▸ Exercise requirements: From the records below, state how many lines include the word "will", giving only that number.

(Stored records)
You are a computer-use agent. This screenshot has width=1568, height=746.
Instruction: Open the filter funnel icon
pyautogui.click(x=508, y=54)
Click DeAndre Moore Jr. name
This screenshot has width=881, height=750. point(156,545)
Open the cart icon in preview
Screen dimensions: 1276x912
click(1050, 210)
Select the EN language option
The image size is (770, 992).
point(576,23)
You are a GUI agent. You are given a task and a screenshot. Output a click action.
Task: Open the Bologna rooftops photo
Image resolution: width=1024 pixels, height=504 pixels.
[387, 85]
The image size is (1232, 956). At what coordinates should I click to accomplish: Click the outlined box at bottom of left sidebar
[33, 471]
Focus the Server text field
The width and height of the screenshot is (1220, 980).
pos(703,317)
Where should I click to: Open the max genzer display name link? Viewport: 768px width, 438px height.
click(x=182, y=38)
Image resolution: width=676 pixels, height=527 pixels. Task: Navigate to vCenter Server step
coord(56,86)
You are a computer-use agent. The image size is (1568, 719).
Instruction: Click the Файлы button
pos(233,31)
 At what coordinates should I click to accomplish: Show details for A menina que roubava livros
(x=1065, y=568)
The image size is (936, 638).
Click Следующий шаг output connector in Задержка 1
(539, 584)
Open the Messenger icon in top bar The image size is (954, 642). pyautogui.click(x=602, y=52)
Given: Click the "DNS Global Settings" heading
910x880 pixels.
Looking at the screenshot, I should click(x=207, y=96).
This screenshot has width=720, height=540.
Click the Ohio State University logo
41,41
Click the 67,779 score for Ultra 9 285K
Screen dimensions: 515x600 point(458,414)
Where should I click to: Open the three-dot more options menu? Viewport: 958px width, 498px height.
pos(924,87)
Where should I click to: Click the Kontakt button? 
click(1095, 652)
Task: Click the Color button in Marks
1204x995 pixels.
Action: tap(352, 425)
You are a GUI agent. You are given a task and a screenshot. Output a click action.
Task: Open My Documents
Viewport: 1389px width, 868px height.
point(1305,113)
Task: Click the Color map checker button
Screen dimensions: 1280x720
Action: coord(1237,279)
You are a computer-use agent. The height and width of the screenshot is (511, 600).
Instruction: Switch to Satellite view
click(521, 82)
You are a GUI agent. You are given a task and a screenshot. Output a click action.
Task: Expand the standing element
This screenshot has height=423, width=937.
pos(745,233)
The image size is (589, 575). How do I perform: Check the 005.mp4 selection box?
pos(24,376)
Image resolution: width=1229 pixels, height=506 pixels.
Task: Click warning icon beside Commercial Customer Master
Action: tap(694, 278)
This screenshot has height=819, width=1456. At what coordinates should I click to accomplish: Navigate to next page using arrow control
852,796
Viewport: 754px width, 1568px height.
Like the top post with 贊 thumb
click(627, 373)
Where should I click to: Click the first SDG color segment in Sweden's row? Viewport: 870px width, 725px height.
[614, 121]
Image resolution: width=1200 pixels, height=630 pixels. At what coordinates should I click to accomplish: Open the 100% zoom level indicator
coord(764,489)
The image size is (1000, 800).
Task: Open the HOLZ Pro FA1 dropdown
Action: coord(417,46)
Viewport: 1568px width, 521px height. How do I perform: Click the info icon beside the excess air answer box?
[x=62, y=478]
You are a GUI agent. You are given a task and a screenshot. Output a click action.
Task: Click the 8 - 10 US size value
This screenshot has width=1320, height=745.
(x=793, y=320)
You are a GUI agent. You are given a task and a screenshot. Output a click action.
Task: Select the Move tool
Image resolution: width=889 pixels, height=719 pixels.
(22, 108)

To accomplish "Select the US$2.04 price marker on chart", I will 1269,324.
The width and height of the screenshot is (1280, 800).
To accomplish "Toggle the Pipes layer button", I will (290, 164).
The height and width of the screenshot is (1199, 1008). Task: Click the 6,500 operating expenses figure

▸ Answer to this task: 2